____ TEXT TO READ
Dr. Laura Could Use A Few Facts
By AMY PAGNOZZI
This column ran in The Courant on November 9, 1999

Sometimes the trailer’s so good, there’s no way a movie could live up to it.
Dr. Laura Schlessinger runs the biggest talk radio show in history.
She knows how to spot gold and she knows when the best doesn’t get better.

This time it was in the press release from the Connecticut attorney
general’s office naming the state’s annual Law Day essay contest winners.
It was all she could ask for, contained in a single paragraph from 14-year-old
Sara Miller’s first-prize-winning essay against censorship of the Internet.

``Every person has a different set of moral values that they can live by,’’ Sara wrote.
``Nobody’s values are wrong, too strict or unfit. No one is perfect.
People should be able to live by the values they make for themselves.’’

There . . . an evil little anarchist child she could mete punishment upon,
without which there can be no redemption for her audience.
When you’ve got 60,000 people calling in each day for your instant epiphanies,
you can’t rag on all of them. You need symbols.

So Dr. Laura picked Sara Miller of Simsbury, a girl who seemed to respect
no law but her own. It was the epitome of Dr. Laura’s pet issue:
``Hyper-individualism - the elevation of the individual to one of
billions of different equal gods.’’

She blasted that Miller kid’s name from 450 stations.
Downright savaged the child.
What a spewing:

``If she was my daughter,’’ Dr. Laura said, ``I’d probably put her up for adoption.’’
``Poor Sara doesn’t get it,’’ she continued. ``When she makes her marriage vows
and her husband has sex with everybody else, let’s see if she thinks
that this philosophy works.’’

Calling for Sara’s death was maybe a bit over the top, but Dr. Laura had
been reading an article in National Geographic about recently discovered
graves of Incan children whose parents offered them for sacrifice.
________
____ RAW DATA
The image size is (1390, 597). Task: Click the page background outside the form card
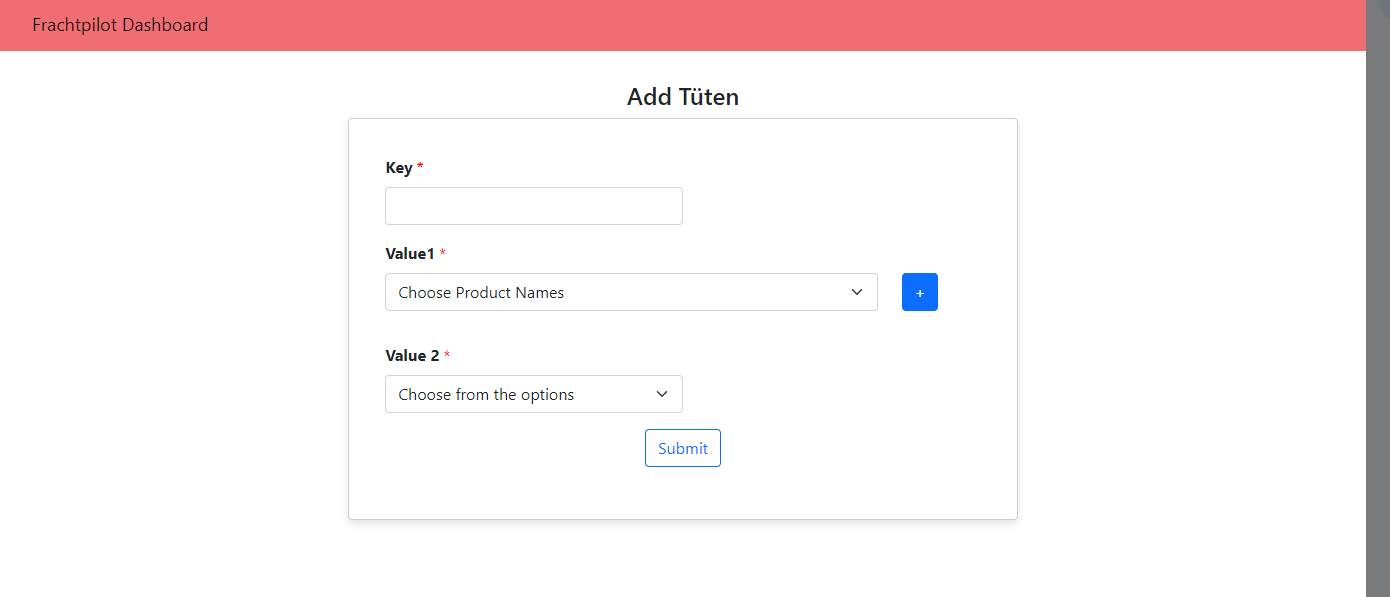1180,350
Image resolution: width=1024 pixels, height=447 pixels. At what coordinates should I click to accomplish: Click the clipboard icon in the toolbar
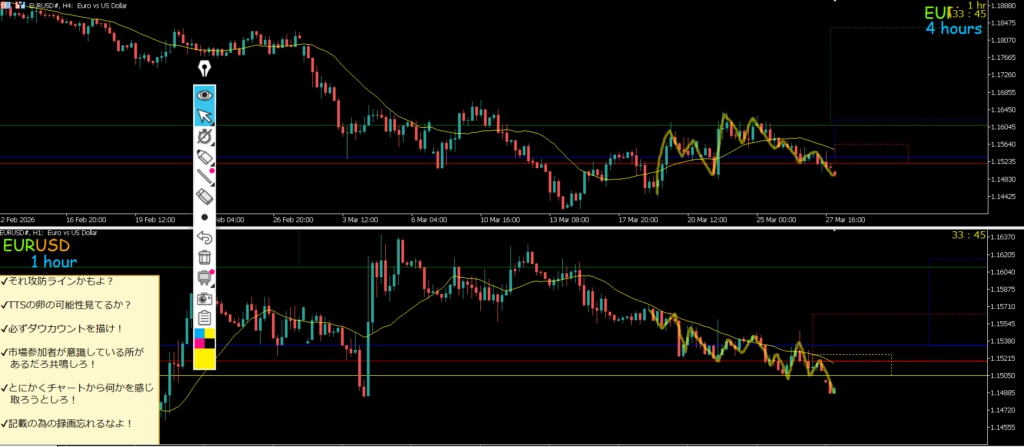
________
*SET OF TASKS*
1. In the column about Dr. Laura, write out everything from "It was all she" down to "of the Internet.", using "passage" in place of "paragraph".
2. Based on the column about Dr. Laura, is each statement true? Answer yes or no for each and quote the words that settle it. (a) Sara Miller was 14 years old when she wrote her essay. (b) Dr. Laura named Sara Miller on 450 stations. (c) About 6,000 people call Dr. Laura's show each day.
3. Carry on writing the column about Dr. Laura and Sara Miller from the point where it stops.

*FINAL ANSWERS*
1.
It was all she could ask for, contained in a single passage from 14-year-old
Sara Miller’s first-prize-winning essay against censorship of the Internet.

2.
(a) Yes: "14-year-old Sara Miller’s first-prize-winning essay"
(b) Yes: "She blasted that Miller kid’s name from 450 stations."
(c) No: "60,000 people calling in each day"

3.
So she was on that subject.

And what was really so bad?  Since Sara believes all cultural values are equal
and everybody can just do whatever they want, Sara
``should be the first child to get sacrificed,’’ Dr. Laura said.

``Hello, Sara, all laws are moral judgments - like the one that says I shouldn’t kidnap you.’’
``It’s not wrong to punch somebody else, that’s just your own personal preference.’’
``Well, let’s take down the traffic lights.’’

``If this is what wins in the state of Connecticut as a philosophical argument,’’
Dr. Laura said, ``Connecticut is in trouble, and so is the country.’’

``If’’ is right.

Sara never argued anything of the sort.
Her essay was solely about values an individual uses to select Internet material.
But, hey, when you’re cooking and you don’t have the exact ingredients,
don’t you use whatever you got?

Attorney General Richard Blumenthal sounded a bit prickly about the whole thing -
and Dr. Laura’s failure to read the whole essay.

``Your attack on Sara Miller was appalling,’’ he wrote Dr. Laura last week.
``Her first sentence reflected more care than your entire diatribe.
Since you have been doing what you do for so long’’ -
(You think he’s taking a shot at her age?)  ``I hestitate to give advice,’’ he said,
but you should ``check your facts before you throw stones.’’

He didn’t know that Dr. Laura gives criticism but doesn’t take any. It is her policy
never to permit callers on air who disagree, though they can fax if they want.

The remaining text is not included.